In the very lonely world of the entrepreneur, I turned to social media and my phone to wind-down and switch off. I know the stats and articles on-end tell me it’s an unhealthy habit. Arianna Huffington talks at length about it, but I turn a blind eye. I don’t want to listen because I feel belonging in my screen of tiny, pretty squares.
Perhaps it’s the need for approval and someone to tell me ‘well done’ that comes in the shape of a like on Facebook or Instagram. To switch on the phone and see 22 likes and 3 new followers makes me feel good. But this feeling is shallow and I know holds very little substance in the real world. Yet it feels good, so I continue.
In an attempt to really slow the treadmill and to follow a long-time dream, my husband and I decided 2017 was the year to pack it up and pack it in for while, and to travel to France to live. We’d talked about it for a long time, dreamt of our kids learning another language, slowing the pace, the stress, living with less and doing less. We both knew life wasn’t about constant stress and could be different, slower, more mindful and intentional.

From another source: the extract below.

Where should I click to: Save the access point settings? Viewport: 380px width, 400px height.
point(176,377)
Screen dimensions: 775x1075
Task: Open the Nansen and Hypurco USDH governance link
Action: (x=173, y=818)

So we now find ourselves in the South-west of France doing exactly that. We arrived almost 1 month ago and are easing into slower living. I have never not worked and work for me makes me feel fulfilled, so it’s actually hard doing nothing. I don’t ‘do’ nothing well but I’m trying. It sounds ludicrous but I have to force myself to just sit and relax, not pick up the phone, tap on my computer, film my kids at every move.
Amidst the slow-living training and practice every day, I do feel a little lost. My business is on pause, in limbo, only kept active with my social media posts, my writing and my monthly emails to our subscribers. I yearn for new creative ideas but know that they won’t come until I truly give in and let my body & brain rest and then I will find them.
So I sit here in my chair in the backyard, with the sweet smells and sounds of birds, practicing my form of meditation. Relaxation. Doing nothing. Just being. I love that right now there are no emails waiting for me. No bills sitting in my inbox. No texts I have to respond to. Just 3 little people who demand and deserve my time. This conscious decision to slow down, treat ourselves well and soak up life around us will undoubtedly reap its benefits. Like a fine French wine, it’s just going to take some time.